Tonight at New York University's sleep clinic, the three rooms are all occupied. My sleepover mates are patients who are participating in an ongoing study of apnea. A person with apnea starts and stops breathing as many as 500 times a night and may be getting far less sleep than he thinks. If a relaxed tongue gets sucked against the back of the throat, blockage occurs, breathing stops, and things can get serious. Possible remedies include weight loss, procedures to reshape the airway, and appliance therapy - the wearing of dental pieces or a nasal "continuous positive airway pressure" device.
I watch my two sleepover colleagues bed down and hope I do not share their affliction. I hope, further, that I don't have narcolepsy. One in 1,000 Americans suffers from this neurologic condition, which causes daytime sleep attacks. Narcolepsy is currently incurable, though increasingly treatable. Test results of modafinil -which helps patients stay alert but is not a heart stimulant- have shown the drug to be "significantly effective" in treating the condition. Modafinil is not yet on the market, but FDA approval is expected. "Narcolepsy isn't lethal in and of itself," says Kavey, "but it's very lethal when your car hits a tree."
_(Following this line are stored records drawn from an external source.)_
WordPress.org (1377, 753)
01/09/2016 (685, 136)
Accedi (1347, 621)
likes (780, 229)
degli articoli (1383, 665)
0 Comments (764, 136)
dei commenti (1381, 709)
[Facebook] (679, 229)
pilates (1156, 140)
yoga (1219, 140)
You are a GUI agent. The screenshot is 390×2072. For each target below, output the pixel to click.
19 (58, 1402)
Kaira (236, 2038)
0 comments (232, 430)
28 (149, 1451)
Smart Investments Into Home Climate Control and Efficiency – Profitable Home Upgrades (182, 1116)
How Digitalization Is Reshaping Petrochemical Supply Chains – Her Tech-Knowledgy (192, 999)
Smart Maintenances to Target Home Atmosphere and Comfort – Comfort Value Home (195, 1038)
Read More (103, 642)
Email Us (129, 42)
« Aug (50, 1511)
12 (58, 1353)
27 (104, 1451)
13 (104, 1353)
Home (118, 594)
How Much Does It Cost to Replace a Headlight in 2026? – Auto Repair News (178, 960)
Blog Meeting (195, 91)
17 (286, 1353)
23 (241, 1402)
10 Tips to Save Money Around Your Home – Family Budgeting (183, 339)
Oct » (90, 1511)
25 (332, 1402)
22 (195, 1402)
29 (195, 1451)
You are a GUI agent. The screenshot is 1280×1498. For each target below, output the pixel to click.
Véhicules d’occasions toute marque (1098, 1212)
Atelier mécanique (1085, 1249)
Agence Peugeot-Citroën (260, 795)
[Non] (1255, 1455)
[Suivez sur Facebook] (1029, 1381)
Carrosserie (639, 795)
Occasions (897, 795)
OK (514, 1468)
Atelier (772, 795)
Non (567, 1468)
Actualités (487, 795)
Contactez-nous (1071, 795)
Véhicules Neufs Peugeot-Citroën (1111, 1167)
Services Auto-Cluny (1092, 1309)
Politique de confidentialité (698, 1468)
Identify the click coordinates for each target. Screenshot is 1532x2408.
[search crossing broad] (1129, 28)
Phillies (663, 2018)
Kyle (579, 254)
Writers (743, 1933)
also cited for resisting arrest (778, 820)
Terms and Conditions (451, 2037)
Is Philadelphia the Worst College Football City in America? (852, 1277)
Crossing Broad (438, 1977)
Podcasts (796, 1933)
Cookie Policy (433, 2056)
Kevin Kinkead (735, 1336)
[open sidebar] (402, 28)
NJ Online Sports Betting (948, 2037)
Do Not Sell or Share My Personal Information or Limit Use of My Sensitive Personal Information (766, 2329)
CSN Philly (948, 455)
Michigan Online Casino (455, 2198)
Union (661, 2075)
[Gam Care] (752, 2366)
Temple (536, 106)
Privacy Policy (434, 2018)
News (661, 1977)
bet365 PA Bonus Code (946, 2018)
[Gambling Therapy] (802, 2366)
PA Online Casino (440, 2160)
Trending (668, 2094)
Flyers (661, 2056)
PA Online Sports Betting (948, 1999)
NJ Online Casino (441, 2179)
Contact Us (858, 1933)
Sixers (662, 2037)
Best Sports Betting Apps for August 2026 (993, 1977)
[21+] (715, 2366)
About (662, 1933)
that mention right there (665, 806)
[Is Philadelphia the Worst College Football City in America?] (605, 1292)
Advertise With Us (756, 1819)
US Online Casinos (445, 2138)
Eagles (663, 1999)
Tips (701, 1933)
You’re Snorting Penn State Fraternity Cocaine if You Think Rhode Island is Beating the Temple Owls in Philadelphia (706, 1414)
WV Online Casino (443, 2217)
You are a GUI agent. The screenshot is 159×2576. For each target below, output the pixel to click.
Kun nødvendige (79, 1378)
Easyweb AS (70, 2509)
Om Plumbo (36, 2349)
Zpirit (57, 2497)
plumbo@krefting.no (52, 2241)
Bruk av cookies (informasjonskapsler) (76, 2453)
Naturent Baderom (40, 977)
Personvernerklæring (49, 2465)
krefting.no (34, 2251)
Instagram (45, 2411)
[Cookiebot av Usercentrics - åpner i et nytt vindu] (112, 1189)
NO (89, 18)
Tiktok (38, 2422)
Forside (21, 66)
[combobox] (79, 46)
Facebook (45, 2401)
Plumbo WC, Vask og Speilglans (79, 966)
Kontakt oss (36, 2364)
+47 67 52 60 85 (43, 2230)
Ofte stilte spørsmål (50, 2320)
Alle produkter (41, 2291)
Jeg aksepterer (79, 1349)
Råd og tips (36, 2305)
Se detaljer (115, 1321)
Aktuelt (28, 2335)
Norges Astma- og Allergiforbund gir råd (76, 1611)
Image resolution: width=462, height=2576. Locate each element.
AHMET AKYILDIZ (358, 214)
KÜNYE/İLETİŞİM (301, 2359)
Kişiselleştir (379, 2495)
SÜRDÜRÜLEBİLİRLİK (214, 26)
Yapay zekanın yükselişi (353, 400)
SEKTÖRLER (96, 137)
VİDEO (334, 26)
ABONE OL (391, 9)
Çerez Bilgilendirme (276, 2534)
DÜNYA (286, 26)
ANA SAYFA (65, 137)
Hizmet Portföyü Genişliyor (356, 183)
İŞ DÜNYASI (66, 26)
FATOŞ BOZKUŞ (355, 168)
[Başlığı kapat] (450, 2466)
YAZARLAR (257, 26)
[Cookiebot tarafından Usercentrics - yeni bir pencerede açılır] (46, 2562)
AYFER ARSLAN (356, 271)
Andy, who will be monitoring me through the night, approaches with his electrodes and goop. Once wired, I turn out the lights and try to sleep. It's been a long day, and I'm out within a half hour. Even with all the attachments, I get what seems an ordinary night's sleep - six hours, the first four of them pretty good, the last two fitful. Andy undoes the wires. I shower, shave and am at my desk early. I have a couple of cups of coffee, work a longish day, hen go home to Luci and Caroline.
The next morning, I return to work and, amid the faxes, find the preliminary results from the lab. It seems I slept five hours that night -305 minutes- not six as I'd thought. My sleep efficiency was 87.1 percent, which is "within normal limits for my age. " My "sleep architecture" was "essentially normal, although two 20-minute episodes of increased fragmentation occurred without obvious cause." The news was, finally, pretty good: "No significant respiratory abnormality no cardiac abnormalities."
There were several recommendations as to how I might improve my "sleep hygiene": lighter and earlier dinners, 30 minutes making a to-do list as closure to the day, no checking the clock in the middle of the night. I'm going to adopt them. When Caroline wants to toss that ball around, I want to be ready.